A correction on Kosova
(editorial)
 
Coverage on Kosova in the last two issues of the Militant contained political errors.

An article in the March 10 issue was titled “Kosova ‘independence’ includes continued NATO occupation.” It argued—beginning with the quote marks around the word independence—that Pristina’s February 17 Declaration of Independence did not genuinely establish Kosova as an independent nation. The main reason presented was the continued presence of NATO troops and the pending arrival of European Union administrators.

But Kosova is independent. The presence of imperialist troops there in no way changes that fact—or the degree to which communists champion what Kosovar working people have accomplished. The Albanian majority had been subjected to superexploitation and discrimination by the Serbian government. Having gotten the boot of Serb oppression off their necks, working people now fight for jobs, economic development, and workers’ rights from a higher plane.

Imperialist troops operate in dozens of nations that have won independence throughout Africa, Asia, Latin America, and the Middle East. But it would be absurd to argue that working people in Africa, for example, are today no better off than when they chafed under the tyranny of British, French, Belgian, or Portuguese colonial masters.

Independence in Kosova is an unintended consequence of the imperialist war drive, as is the autonomy Kurds have carved out in Iraq. These are unwelcome developments for the imperialists that they are too weak to reverse. Nonetheless, Washington showed its true face when it gave the green light to the recent Turkish invasion in northern Iraq directed against the Kurdish people.

The editorial printed in the March 17 issue had a defensive tone, suggesting Militant readers should be disappointed with the outcome of the struggle for self-determination in Kosova. While characterizing independence as an advance, it stated: “Given the defeats inflicted by the Stalinist regime in the former Yugoslavia, the national struggle in Kosova does not begin with a revolutionary proletarian leadership.”

But where in the world today—outside of revolutionary Cuba—do struggles by working people, from trade union fights to battles for national liberation, “begin with revolutionary proletarian leadership?” Marxists champion all struggles by the oppressed and exploited, regardless of their leadership.

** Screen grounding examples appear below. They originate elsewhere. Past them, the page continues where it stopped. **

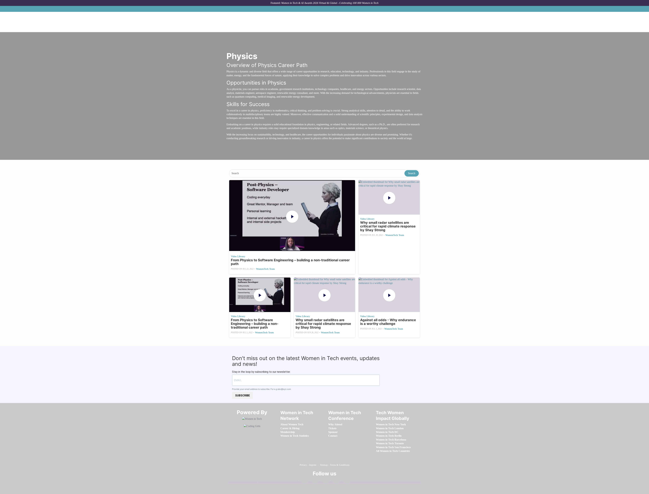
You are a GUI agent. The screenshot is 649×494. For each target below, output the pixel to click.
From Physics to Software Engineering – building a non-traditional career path (290, 262)
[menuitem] (291, 424)
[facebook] (302, 481)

The March 17 editorial also said, “Only through the fight for self-determination will space open up for a communist leadership to emerge that can forge links to anti-capitalist and anti-imperialist struggles worldwide.” But the fight in Kosova today is not for self-determination. That was already won. That victory has opened up space for workers and farmers in Kosova to develop their organization and confidence.

In December 1917, right after the victory of the Russian Revolution, the Bolshevik government granted independence to Finland. Pehr Evind Svinhufvud, a right-winger who persecuted the Finnish Communist Party, became president. “We were aware that the present hero of Finland Svinhufvud … was our public political enemy and that in the future he would spare no one of us,” wrote Bolshevik Commissar of Justice I. Steinberg. “But if we set the Finnish people free from Russian oppression, there will be one historical injustice less in the world.”